Professor de filosofia da UFJF lança livro sobre a história da liberdade religiosa

“História da liberdade religiosa: Da Reforma ao Iluminismo” é resultado de mais de uma década de pesquisas de Humberto Schubert Coelho


Por Júlio Black

01/02/2022 às 07h00

Professor de filosofia acredita que o debate sobre liberdade religiosa foi fundamental para cimentar nossas liberdades individuais (Foto: Divulgação)
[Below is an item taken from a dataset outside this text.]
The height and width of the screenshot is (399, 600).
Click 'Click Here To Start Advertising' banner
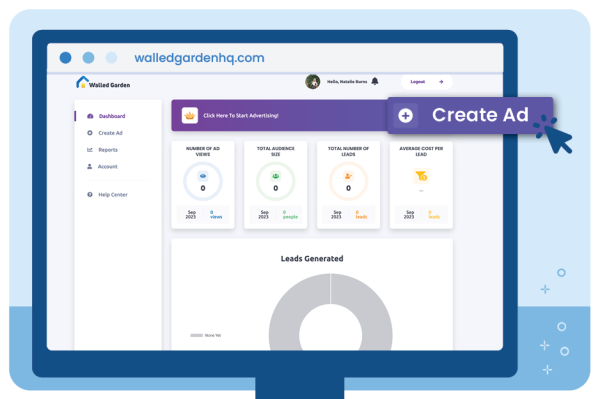click(x=241, y=116)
O professor de filosofia da UFJF Humberto Schubert Coelho lançou, no início do mês, o livro “História da liberdade religiosa: Da Reforma ao Iluminismo”, em que defende que a liberdade moderna surge a partir das discussões filosóficas sobre religião, que teriam sido as responsáveis por fomentar uma nova percepção de liberdade individual – uma das bases da democracia -, ao contrário da percepção de que a discussão política teria sido a principal responsável por essa mudança de paradigma. A pesquisa, que durou mais de uma década, veio na sequência da tese de doutorado do filósofo, que se dedica às questões de pensamento crítico e liberdade, sobre temas como o livre-arbítrio.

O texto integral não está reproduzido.